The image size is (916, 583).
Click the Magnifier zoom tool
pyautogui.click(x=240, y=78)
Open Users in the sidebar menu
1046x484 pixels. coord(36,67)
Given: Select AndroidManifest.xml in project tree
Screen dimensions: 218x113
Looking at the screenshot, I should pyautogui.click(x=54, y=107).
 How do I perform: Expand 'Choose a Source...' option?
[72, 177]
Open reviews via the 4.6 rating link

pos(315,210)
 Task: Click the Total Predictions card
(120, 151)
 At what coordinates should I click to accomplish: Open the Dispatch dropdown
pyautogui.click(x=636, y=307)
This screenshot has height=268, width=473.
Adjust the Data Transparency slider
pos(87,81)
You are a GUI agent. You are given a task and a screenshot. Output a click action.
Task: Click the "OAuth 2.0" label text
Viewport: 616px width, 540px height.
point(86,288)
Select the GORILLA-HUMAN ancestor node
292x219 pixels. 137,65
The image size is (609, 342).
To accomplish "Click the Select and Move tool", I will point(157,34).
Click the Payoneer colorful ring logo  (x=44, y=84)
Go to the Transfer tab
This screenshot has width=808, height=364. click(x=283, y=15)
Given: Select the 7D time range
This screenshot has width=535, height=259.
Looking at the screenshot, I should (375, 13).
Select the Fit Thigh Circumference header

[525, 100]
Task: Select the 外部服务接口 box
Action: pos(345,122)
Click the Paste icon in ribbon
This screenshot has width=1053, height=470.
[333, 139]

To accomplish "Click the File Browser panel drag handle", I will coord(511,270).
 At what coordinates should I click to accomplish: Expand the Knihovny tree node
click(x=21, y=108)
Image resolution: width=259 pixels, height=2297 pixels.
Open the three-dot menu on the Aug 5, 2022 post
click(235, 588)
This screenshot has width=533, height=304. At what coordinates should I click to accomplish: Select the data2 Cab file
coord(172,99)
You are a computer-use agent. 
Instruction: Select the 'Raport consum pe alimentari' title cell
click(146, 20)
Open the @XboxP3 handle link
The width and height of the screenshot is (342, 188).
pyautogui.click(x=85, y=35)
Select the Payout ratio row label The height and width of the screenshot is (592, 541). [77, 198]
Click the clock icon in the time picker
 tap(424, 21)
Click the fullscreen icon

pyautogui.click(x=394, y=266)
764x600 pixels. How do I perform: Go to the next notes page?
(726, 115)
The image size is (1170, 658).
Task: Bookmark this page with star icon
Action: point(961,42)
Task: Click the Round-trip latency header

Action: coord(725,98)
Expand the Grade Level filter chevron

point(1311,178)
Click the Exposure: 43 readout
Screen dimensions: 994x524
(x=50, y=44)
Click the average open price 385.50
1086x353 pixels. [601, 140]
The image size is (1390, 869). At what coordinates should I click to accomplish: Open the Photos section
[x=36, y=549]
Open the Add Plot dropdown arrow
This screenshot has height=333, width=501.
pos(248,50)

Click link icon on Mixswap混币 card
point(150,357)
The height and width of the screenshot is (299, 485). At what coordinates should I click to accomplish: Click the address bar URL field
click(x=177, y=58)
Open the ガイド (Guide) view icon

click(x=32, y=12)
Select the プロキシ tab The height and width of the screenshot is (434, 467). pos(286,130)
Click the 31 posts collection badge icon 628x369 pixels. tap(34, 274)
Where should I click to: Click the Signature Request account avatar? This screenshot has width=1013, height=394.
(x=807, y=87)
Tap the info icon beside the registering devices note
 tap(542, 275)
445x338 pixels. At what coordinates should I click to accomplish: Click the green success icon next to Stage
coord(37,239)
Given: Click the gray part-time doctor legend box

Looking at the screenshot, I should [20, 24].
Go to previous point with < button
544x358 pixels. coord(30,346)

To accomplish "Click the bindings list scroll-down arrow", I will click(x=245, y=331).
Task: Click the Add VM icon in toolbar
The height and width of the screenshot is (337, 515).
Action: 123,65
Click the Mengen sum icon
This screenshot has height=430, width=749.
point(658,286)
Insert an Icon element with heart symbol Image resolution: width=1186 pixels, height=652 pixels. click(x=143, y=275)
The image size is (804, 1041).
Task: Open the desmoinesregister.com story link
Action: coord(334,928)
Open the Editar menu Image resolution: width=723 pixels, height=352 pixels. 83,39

§ §

- Task directions -
Looking at the records above, how many lines contain "label"? Only the number is needed.

- Solved problem -
2